- WHAT THE TASK REQUIRES
Copy the items below verbatim, from the line holding "At what coordinates" through the end of the items, inclusive, and leave out the pictures.
** begin **
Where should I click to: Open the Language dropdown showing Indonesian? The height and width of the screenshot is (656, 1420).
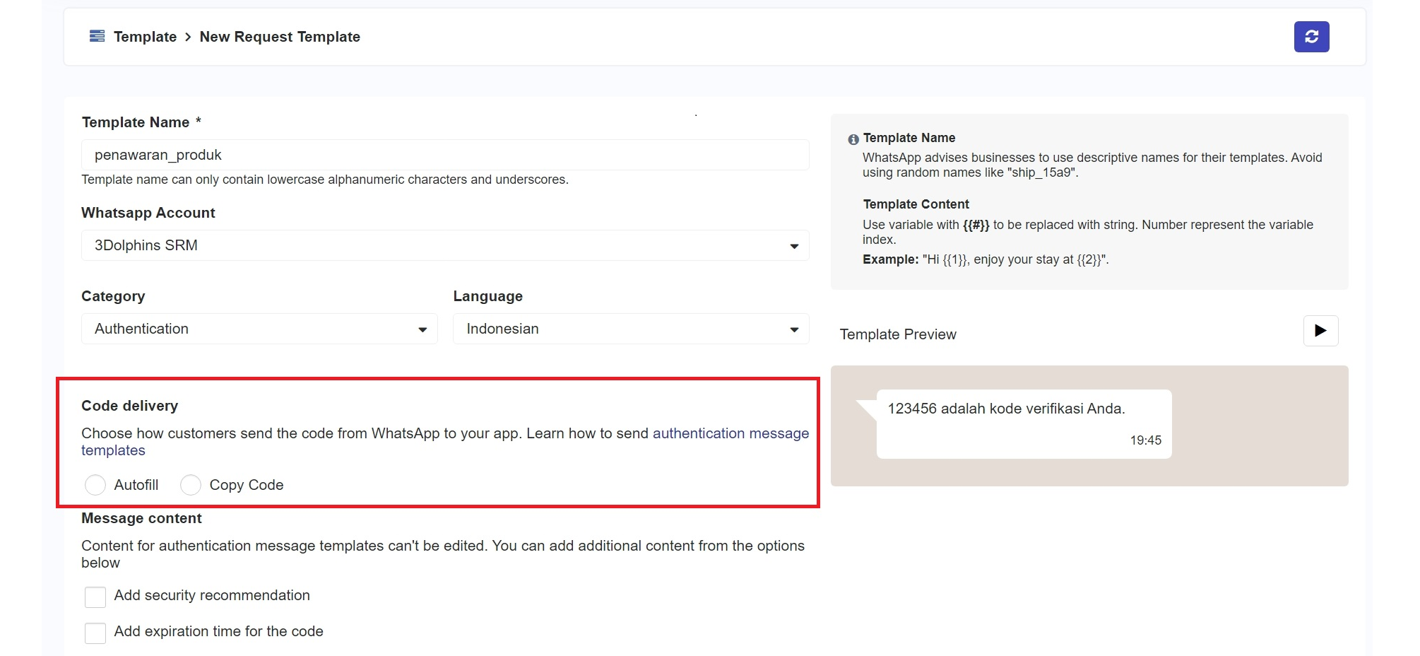(630, 329)
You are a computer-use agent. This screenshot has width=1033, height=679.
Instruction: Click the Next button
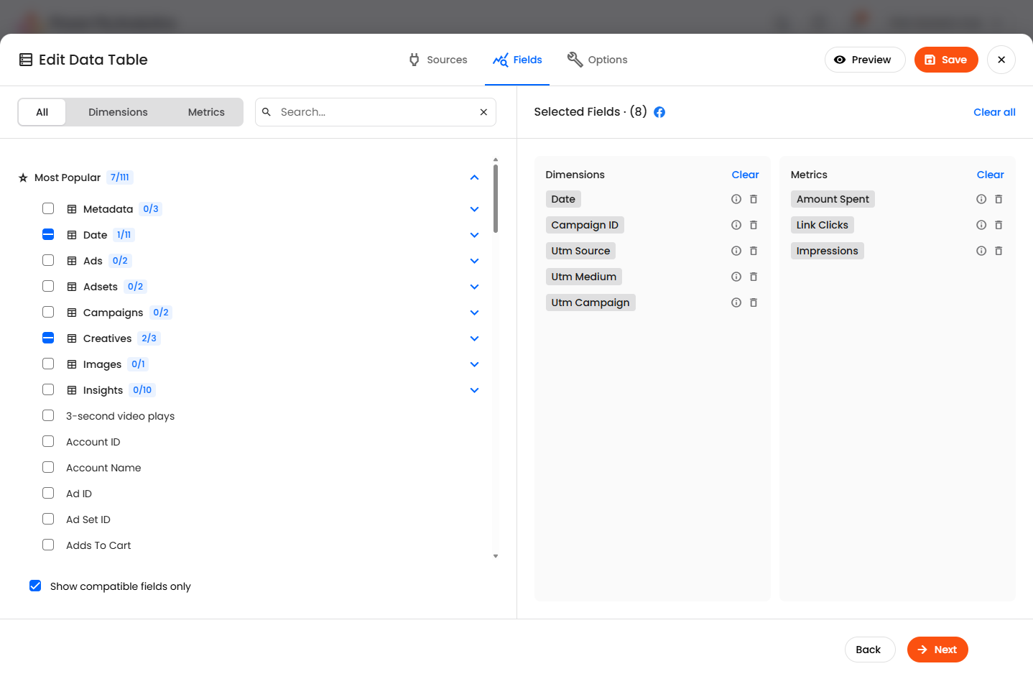tap(937, 650)
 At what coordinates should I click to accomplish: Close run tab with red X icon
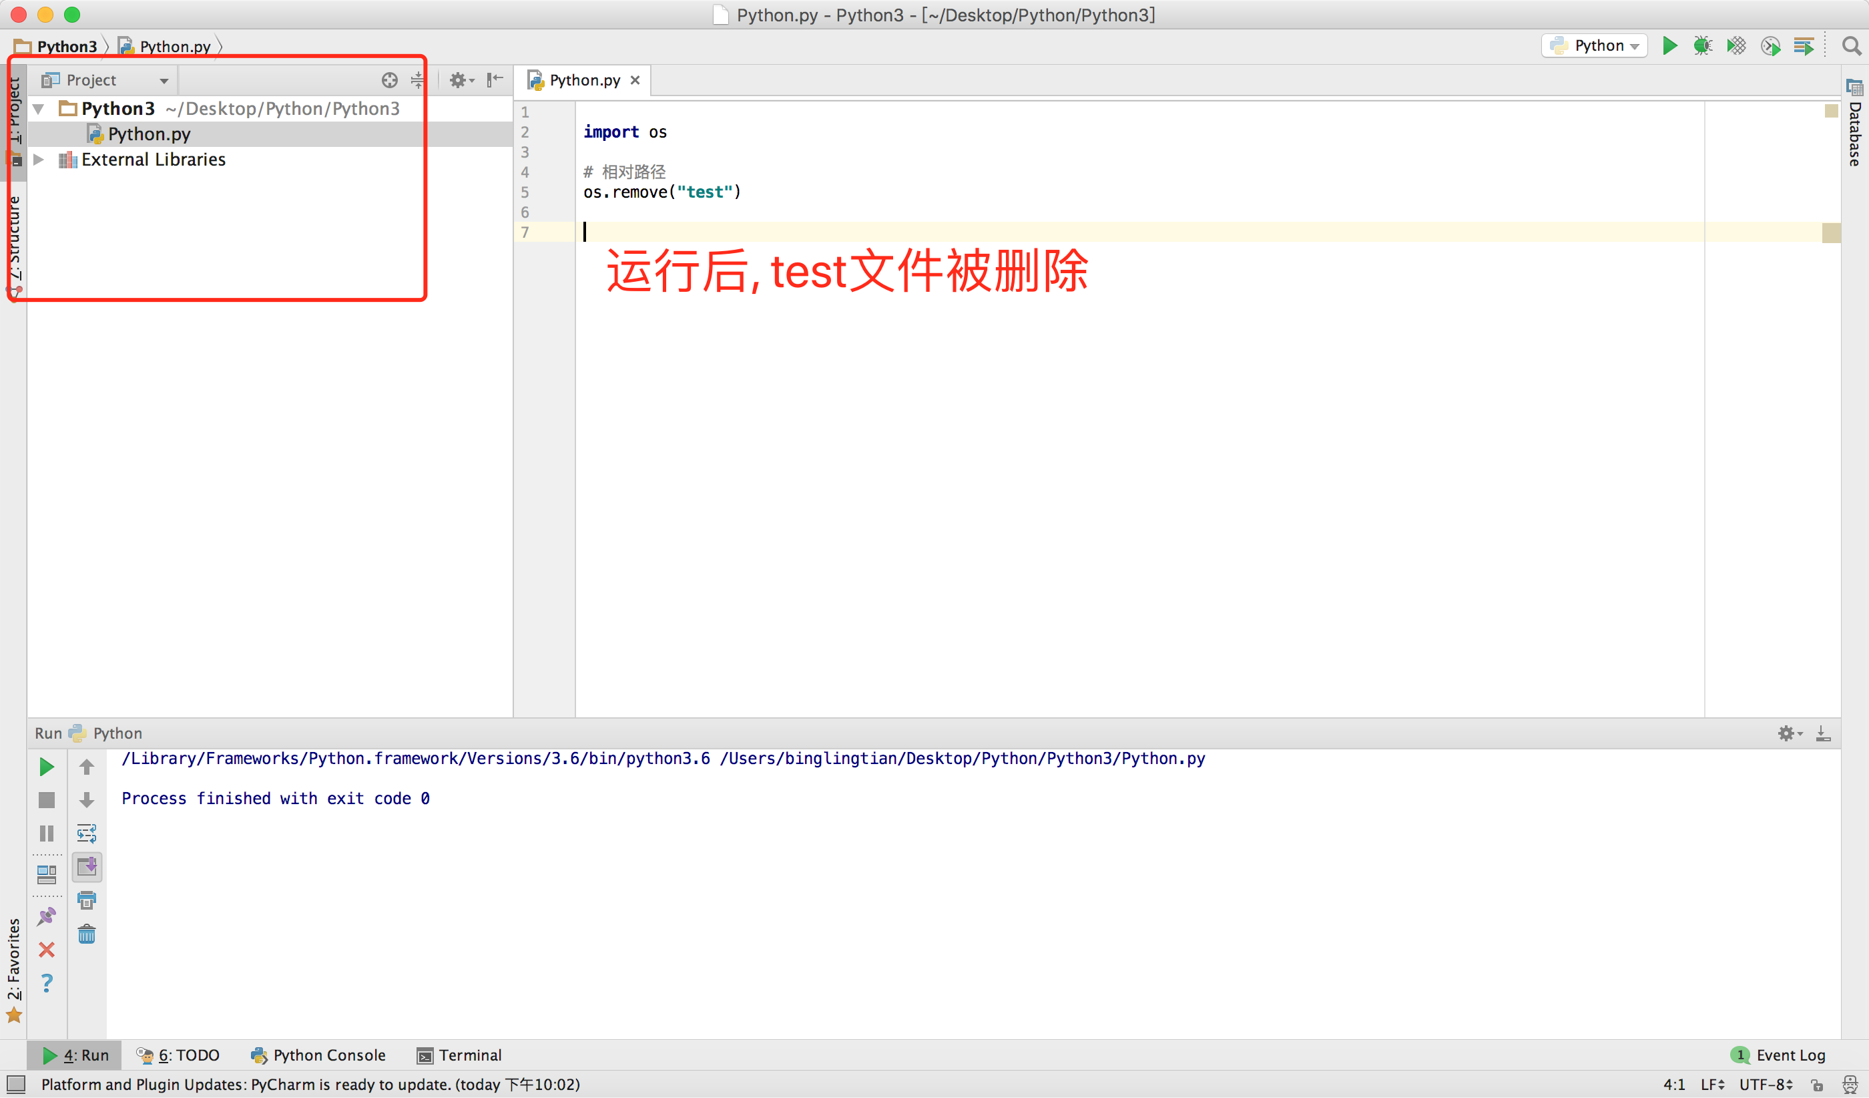[47, 950]
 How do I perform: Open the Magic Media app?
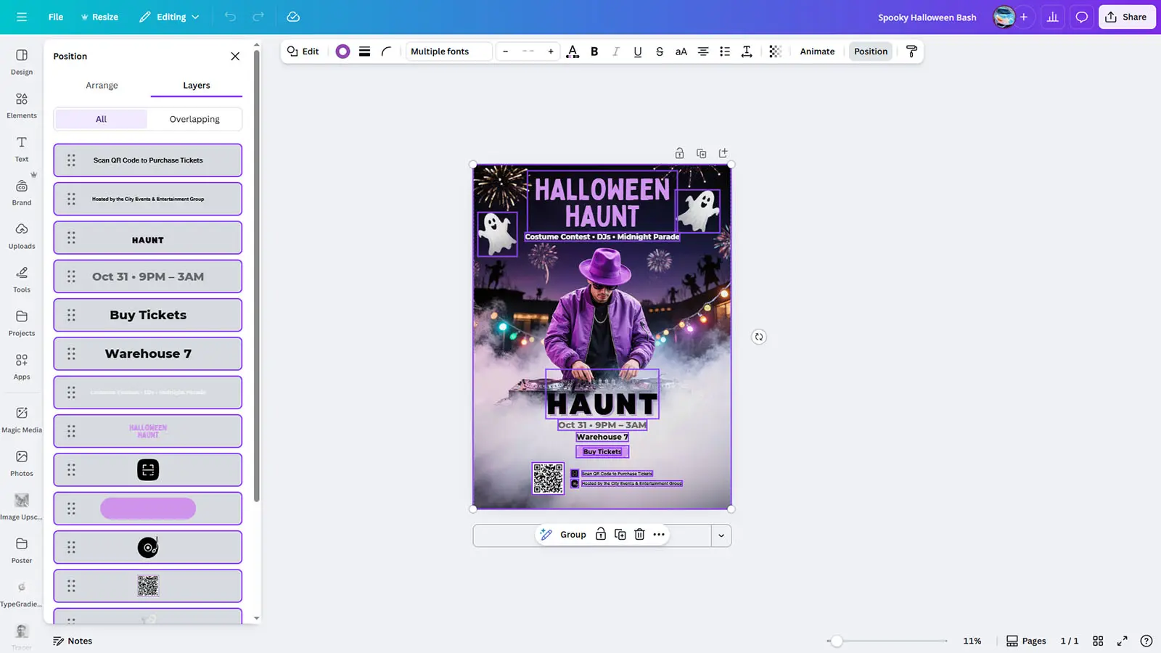(x=22, y=419)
** end **
- ANSWER BELOW
 At what coordinates should I click to accomplish: Close run tab with red X icon
[47, 950]
 How do I perform: Open the Magic Media app?
(x=22, y=419)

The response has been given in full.